FOCUS SUR DOUTCHI KOURA : Quand l’eau devient source de dignité et de progrès

Dans la chaleur poussiéreuse du Sahel, un robinet qui coule peut sembler anodin. Pourtant, dans le village de Doutchi Koura, situé dans la commune rurale de Gafati, c’est le symbole vibrant d’une transformation profonde. Ici, comme dans plusieurs localités de la région de Zinder, les populations vivent aujourd’hui un véritable tournant grâce aux investissements du gouvernement des Pays-Bas (DGIS) et aux interventions ciblées de l’UNICEF dans le domaine de l’eau, de l’hygiène et de l’assainissement.

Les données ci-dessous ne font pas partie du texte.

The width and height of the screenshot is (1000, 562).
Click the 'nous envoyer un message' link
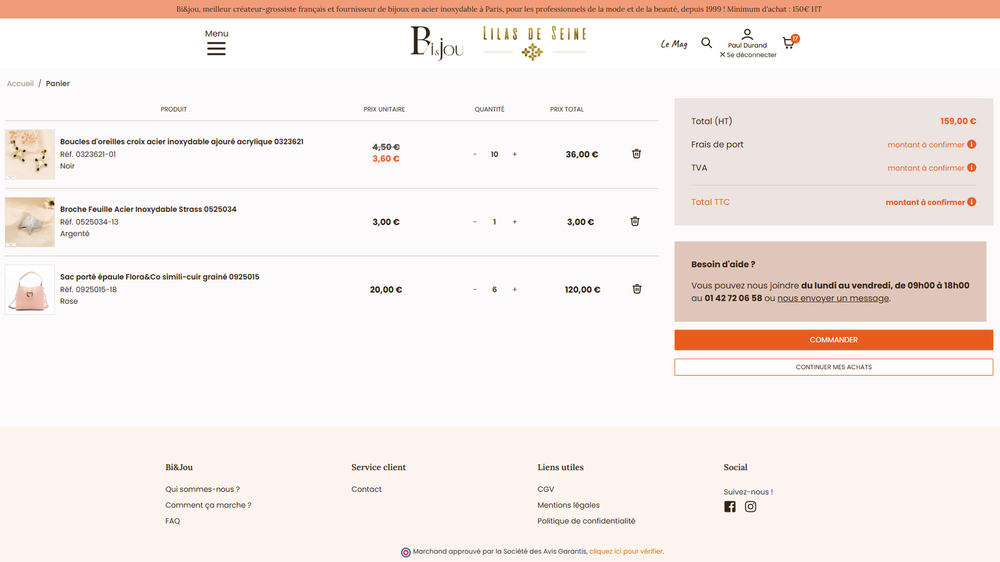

Autrefois, à Doutchi Koura, les femmes et les enfants se levaient à l’aube pour parcourir plusieurs kilomètres jusqu’à Lawté ou Garin Gandou, juste pour remplir quelques bidons d’eau. Le quotidien était rythmé par cette corvée épuisante, symbole d’une pénurie d’eau chronique qui pesait sur toute la communauté. Aujourd’hui, ce calvaire appartient au passé. Grâce à la réalisation de trois systèmes d’adduction d’eau potable, dont une mini-AEP multi-village installée à Doutchi Koura, l’eau coule désormais à quelques pas des habitations, améliorant le quotidien de 18 980 personnes dans les communes de Gafati et de Kantché.

Les écoles et le centre de santé n’ont pas été oubliés : dix établissements scolaires et un centre de santé ont également été raccordés, garantissant un meilleur accès à l’hygiène, à l’éducation et aux soins.

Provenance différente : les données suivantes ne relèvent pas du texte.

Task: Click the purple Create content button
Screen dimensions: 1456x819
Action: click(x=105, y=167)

À l’entrée du village de Doutchi Koura, situé dans un coin du département de Mirriah, l’eau potable n’est plus une denrée rare. La mini-adduction d’eau potable (mini-AEP) multi-village (Doutsin Koura, Roumbouki, Batacheri, Zangon Dila et Boudoukay), mise en service le 30 août 2022, dessert aujourd’hui près de 3 000 habitants. Son impact est visible, tangible et profond.

Réunis sous un arbre à palabres, les habitants de Doutchi Koura prennent part à une rencontre communautaire pour témoigner des impacts de l’appui reçu de l’UNICEF en matière d’accès à l’eau potable. Jeunes et anciens, hommes, femmes et adolescents, tous ont répondu présents pour exprimer leur reconnaissance et partager leur expérience autour des points d’eau nouvellement installés. Dans cette atmosphère de dialogue et de solidarité, les visages concentrés traduisent l’importance de cette avancée dans leur quotidien, notamment en matière de santé, d’hygiène et de réduction des corvées d’eau.

Avant, pour un simple seau d’eau, il fallait marcher six kilomètres, parfois jusqu’au village voisin de Lawté. « Nos femmes revenaient le soir, épuisées, parfois sans avoir trouvé assez d’eau », se souvient Nassirou Idi, chef du village de Doutchi Koura. Aujourd’hui, la situation est bien différente, il n’y a plus ce calvaire : « Cela fait deux ans que nous ne connaissons plus de problème d’eau. L’UNICEF nous a servi en eau. Nous ne pouvons que dire merci », confie-t-il avec gratitude.

À quelques mètres de là, une borne fontaine trône fièrement, symbole du progrès communautaire. L’eau y coule en abondance, sous l’œil attentif du fontainier et du comité de gestion local, garants du bon fonctionnement des installations.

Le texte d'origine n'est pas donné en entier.